Economic problems and Putin’s weakening are forcing Turkey to turn to the West

Turkish President Recep Tayyip Erdogan has so far managed to maintain a balance in relations between Russia and the West. But the need to develop business ties with developed countries, as well as the blow to Vladimir Putin’s positions caused by the June rebellion of the Wagner PMC are forcing Erdogan to change his orientation.

After the war in Ukraine began, he did not support anti-Russian sanctions and allowed his country to make good money on them: Turkey increased supplies of its own goods to Russia, set up parallel imports for Russia, and increased sales of real estate and tourist services to Russians.

At the same time, the Turkish authorities partially went along with the United States and the European Union, which persuaded them to reduce cooperation with Russia – from restrictions in accepting Mir cards to closing routes for re-exporting dual-use goods.

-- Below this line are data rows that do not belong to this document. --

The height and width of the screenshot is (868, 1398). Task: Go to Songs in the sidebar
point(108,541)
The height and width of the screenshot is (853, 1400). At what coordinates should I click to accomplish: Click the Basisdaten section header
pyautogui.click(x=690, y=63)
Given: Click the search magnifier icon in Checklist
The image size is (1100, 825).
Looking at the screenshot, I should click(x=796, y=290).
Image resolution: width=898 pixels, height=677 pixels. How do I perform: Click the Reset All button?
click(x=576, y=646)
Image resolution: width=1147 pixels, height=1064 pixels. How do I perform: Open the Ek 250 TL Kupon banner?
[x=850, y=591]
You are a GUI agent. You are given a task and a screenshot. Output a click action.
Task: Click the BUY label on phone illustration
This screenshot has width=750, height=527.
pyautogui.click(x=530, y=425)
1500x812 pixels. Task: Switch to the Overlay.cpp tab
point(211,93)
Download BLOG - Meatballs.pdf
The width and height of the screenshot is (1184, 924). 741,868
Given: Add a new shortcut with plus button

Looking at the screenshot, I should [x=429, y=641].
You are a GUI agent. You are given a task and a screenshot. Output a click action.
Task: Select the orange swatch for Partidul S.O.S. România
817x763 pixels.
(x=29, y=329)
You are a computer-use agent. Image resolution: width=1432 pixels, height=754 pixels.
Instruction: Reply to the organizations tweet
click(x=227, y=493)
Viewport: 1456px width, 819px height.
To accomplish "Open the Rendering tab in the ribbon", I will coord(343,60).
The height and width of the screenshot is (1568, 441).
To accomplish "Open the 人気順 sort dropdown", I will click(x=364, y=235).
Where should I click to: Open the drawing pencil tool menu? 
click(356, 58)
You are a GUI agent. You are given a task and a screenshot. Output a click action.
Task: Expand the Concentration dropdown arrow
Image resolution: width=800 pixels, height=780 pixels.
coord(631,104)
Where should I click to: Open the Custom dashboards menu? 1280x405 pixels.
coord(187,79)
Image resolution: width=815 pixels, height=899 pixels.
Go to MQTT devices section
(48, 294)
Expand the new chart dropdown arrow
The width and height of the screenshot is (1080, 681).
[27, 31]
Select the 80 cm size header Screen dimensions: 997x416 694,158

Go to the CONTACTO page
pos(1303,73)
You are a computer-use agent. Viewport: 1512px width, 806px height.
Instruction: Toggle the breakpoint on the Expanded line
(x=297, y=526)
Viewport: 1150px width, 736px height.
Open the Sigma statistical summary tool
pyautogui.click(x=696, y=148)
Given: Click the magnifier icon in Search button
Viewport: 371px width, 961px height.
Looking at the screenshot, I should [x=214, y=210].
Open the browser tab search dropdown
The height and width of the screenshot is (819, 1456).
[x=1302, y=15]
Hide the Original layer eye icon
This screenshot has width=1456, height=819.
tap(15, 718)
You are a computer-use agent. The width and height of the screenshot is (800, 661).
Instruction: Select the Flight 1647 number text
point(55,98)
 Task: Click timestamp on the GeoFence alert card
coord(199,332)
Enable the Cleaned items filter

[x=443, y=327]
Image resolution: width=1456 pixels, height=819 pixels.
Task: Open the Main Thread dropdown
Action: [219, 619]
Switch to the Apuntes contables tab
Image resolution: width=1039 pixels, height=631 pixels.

But after Erdogan won the presidential election in May with little difficulty, he was faced with the need to fix the economy. The president has changed central bank governors several times in recent years, forbidding interest rate hikes despite high inflation (at 85% at the end of 2022). As a result, the Turkish lira has fallen by about 90% over the past five years. The current account deficit amounted to 5.4% of GDP in 2022.

Increased exports to Russia have not helped improve the foreign trade situation (the deficit was the highest since 2013), and he cannot do without developing cooperation with Western countries, with which Erdogan has clashed in recent years, fueling nationalist sentiments inside the country, experts say.

“There is an understanding that Turkey belongs to the West and its future in the medium term is linked to it”, Aydin Sezgin, a member of parliament and former Turkish ambassador to Russia, told The Wall Street Journal.

Erdogan has already appointed investor-favorite Mehmet Simsek as finance minister (he served as deputy prime minister and finance minister from 2009-2018), and the central bank has doubled the interest rate. On the foreign policy front, Erdogan has made a series of steps toward the West:

– after a year of objections, he agreed to Sweden’s entry into NATO;
– supported Ukraine’s admission, saying, “There is no doubt that Ukraine deserves to be a member of NATO”;
– met with Volodymyr Zelensky in Istanbul and without any explanation sent home the commanders of the Azov battalion, although under the terms of the prisoner-of-war exchange with Russia they were supposed to stay in Turkey until the end of hostilities;
– Turkey decided to provide Ukraine with T-155 Firtina self-propelled artillery units (the first case of providing heavy military equipment, previously only ammunition was supplied);
– there were signs of improving relations with the U.S., which refused to sell F-16 fighter jets to Turkey (this was due, among other things, to the dispute over Ankara’s purchase of Russian S-400 air defense systems). National Security Adviser Jake Sullivan said Tuesday that the White House supports the sale of F-16s, and at Joe Biden’s meeting with Erdogan in Vilnius a few hours later, the latter said: “Our meetings before this one were just a warm-up, and now we are starting a new process”. Meanwhile, back in March, Ankara talked about possibly abandoning the purchase of F-16s and acquiring fighter jets from other countries, including Russia;
Erdogan called for resuming Turkey’s EU accession process.

The president realizes that expanding cooperation with Russia alone will not solve the country’s economic problems, the WSJ writes, citing people familiar with Erdogan’s position and analysts. “There is a realization that Turkey has serious economic difficulties and [solving them] will require normalizing relations with its trade and financial partners”, says Sinan Ulgen, a former diplomat who now heads the Istanbul-based Edam think tank.

Erdogan believes that Putin’s position has weakened after Yevgeny Prigozhin’s mutiny, and this explains some of the president’s recent moves, Ulgen adds.
But Erdogan will not completely turn his back on Russia, experts believe. It will become more difficult to maintain the balance, but “Turkey will try to find a way to strengthen ties with the West without abandoning its special relationship with Russia”, says Gulru Gezer, a former senior diplomat who worked in Russia and the United States.

Moscow has no choice but to accept the situation as it is.

“Turkey is a member of the North Atlantic Alliance, Turkey has its obligations, Turkey is committed to its obligations. This has never been a secret for us, and we have never worn rose-colored glasses in this regard. This is how we treat [the decision to agree to Sweden’s NATO membership], in this respect we understand everything perfectly well”, presidential spokesman Dmitry Peskov told TASS yesterday. As for relations between Russia and Turkey, he said, “we have disagreements, we do not hide them either, but there is also that part of our relations which is absolutely in line with the interests of our two countries, which are important enough for us and important enough for the Turkish side itself”.